At first, it might be hard to see director Oliver Stone's fingerprints on his new movie, a true-life, against-all-odds tale of 9/11 survival. But as soon as you see the multicolored, hallucinogenic image of Jesus Christ holding a water bottle and a heart of nails, you know you're watching a film from the same bombastic, hyperactive man who brought you The Doors and Natural Born Killers.
Granted, the shot is eventually explained. It's a vision that comes to Port Authority policeman Will Jimeno (Michael Peña) when he's trapped in the wreckage of the twin towers, dying of thirst while waiting for help. But it illustrates the director's inability to tell a compelling, true-life story without ladling on a million florid, speculative details.

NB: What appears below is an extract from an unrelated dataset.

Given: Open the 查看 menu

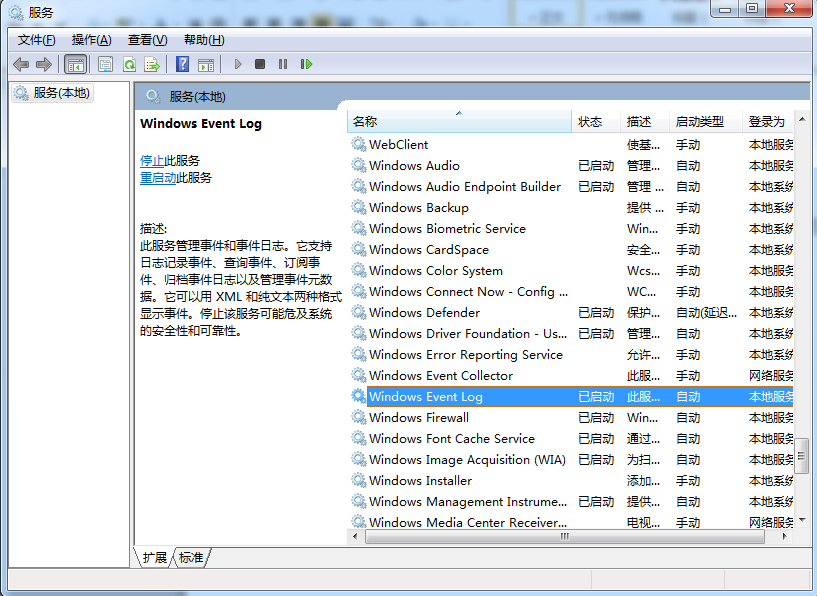Looking at the screenshot, I should point(146,40).

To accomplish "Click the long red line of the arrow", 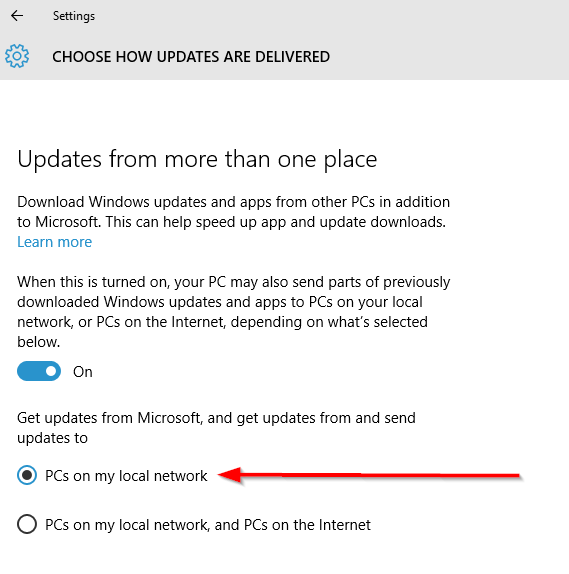I will tap(381, 475).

What's odd is that now Stone's editorializing plays into the god-and-country clichés he's spent his whole career railing against. Though the first half of World Trade Center is a fact-based horror show, reveling in mundane details and slo-mo destruction, the second half is a not-quite-compelling portrait of two families' angst. No matter how hard he tries, the director simply can't make these instances of survival resonate in the midst of the thousands of others who perished that day. The film is neither edifying nor emotionally engaging; as a re-creation of what happened that day, it pales in comparison to what the world saw reported on TV, and as a melodrama, it feels incomplete and shallow.
Instead of a moving exercise in documentary-style chaos like this spring's United 93, Stone's film adopts a more Hollywood approach. World Trade Center opens with the men of New York City's Port Authority waking up, getting dressed and commuting to work. Almost 10 minutes elapse before we get the ominous, "duh"-inducing date displayed onscreen: "September 11, 2001." Setting things up like a slasher film, Stone introduces us to a slew of young men we know will soon die; since they're given the most attention, it's fairly clear that Jimeno and John McLoughlin (Nicolas Cage) will be our two suffering survivors. In these and other scenes, the movie builds dread but not tension. As the officers walk their beats and interact with the usual array of bums, tourists and small-time criminals, we wait for the planes to hit.
To his credit, the director doesn't dwell on the moment of impact. We see the shadow of a jet where it shouldn't be, and a close-up of a water cooler as it tremors and shakes. But as our two policemen approach the twin towers, Stone's work begins to show some seams. He zooms in on the re-created image of a body dropping from the buildings, and the shot doesn't match with the footage of Cage standing in an empty street with some random papers and debris being blown his way. Extras stalk away from the scene bruised and bloodied like zombies, but the PG-13 spectacle of carnage is tame compared to the real thing.
The same aura of unreality infects what happens next: McLaughlin and Jimeno are caught in the fifth building of the complex when the towers fall, and we witness their experiences being buried alive. They watch as their partners die; they scream and writhe in pain; they discuss the finer points of the movie G.I. Jane. Moments like this suggest a Samuel Beckett play crossed with a disaster movie, but just when you really start to feel the claustrophobia, Stone expands his scope to include the suffering of the men's wives and this is where the movie really stumbles the suffering of the world at large.
Maggie Gyllenhaal plays Mrs. Jimeno and Maria Bello is Mrs. McLoughlin, and the talented actresses give their characters some moments of grace amid their worry and fear. But the film piles on corny flashbacks to happier times with their husbands, the same sort of thing you see in life-insurance commercials: gauzy, amber-tinged recollections of the most apple-pie moments a family ever experiences, such as Dad working on the house or Mom making food in the kitchen. The director doesn't allow for a moment of dramatic irony, a sense that these men could have been taking their lives or wives for granted on Sept. 10. Since when did Stone become such a sentimentalist?
With the exception of one ex-Marine who feels divinely compelled to shave his head, dress in his old fatigues and head down to Ground Zero, the movie devotes no time to the stories of the rescuers who banded together to find Jimeno and McLoughlin. And Stone only pays lip service to the thousands of others whose fates were much more tragic. When the line of dialogue addressing that unavoidable fact is finally spoken by B-movie hack actor Stephen Dorff, you know you're in trouble.